### Given entries
=== Begin Enclosure ===

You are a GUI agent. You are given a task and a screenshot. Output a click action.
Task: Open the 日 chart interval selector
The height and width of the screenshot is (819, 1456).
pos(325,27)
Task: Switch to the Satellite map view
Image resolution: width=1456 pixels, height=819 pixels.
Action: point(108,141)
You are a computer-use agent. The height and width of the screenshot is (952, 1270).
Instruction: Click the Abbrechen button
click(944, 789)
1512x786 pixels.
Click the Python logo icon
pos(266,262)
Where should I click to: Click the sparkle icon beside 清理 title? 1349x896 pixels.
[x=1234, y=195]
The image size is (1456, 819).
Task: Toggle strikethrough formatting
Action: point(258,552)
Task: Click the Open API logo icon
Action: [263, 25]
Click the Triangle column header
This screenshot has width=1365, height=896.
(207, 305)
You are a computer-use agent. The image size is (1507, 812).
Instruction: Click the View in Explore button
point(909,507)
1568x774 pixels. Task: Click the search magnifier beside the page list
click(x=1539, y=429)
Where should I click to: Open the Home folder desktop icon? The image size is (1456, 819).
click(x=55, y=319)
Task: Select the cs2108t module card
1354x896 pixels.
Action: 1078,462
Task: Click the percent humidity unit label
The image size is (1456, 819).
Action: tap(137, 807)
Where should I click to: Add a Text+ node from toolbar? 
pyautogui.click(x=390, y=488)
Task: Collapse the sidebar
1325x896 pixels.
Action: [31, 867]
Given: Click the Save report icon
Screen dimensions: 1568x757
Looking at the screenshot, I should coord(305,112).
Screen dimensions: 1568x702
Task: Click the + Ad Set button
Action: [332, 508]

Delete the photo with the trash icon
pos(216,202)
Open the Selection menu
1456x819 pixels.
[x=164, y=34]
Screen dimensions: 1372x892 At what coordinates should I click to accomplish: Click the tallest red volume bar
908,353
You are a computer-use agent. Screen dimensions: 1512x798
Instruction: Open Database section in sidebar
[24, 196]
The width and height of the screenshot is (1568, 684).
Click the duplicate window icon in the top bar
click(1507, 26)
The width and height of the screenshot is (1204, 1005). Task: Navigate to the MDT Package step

=== End Enclosure ===

### Work instruction
The line containing "Instruction: Open Database section in sidebar" and every line after it, through the end of the records, should be repeated exactly and alone.

### Exercise response
Instruction: Open Database section in sidebar
[24, 196]
The width and height of the screenshot is (1568, 684).
Click the duplicate window icon in the top bar
click(1507, 26)
The width and height of the screenshot is (1204, 1005). Task: Navigate to the MDT Package step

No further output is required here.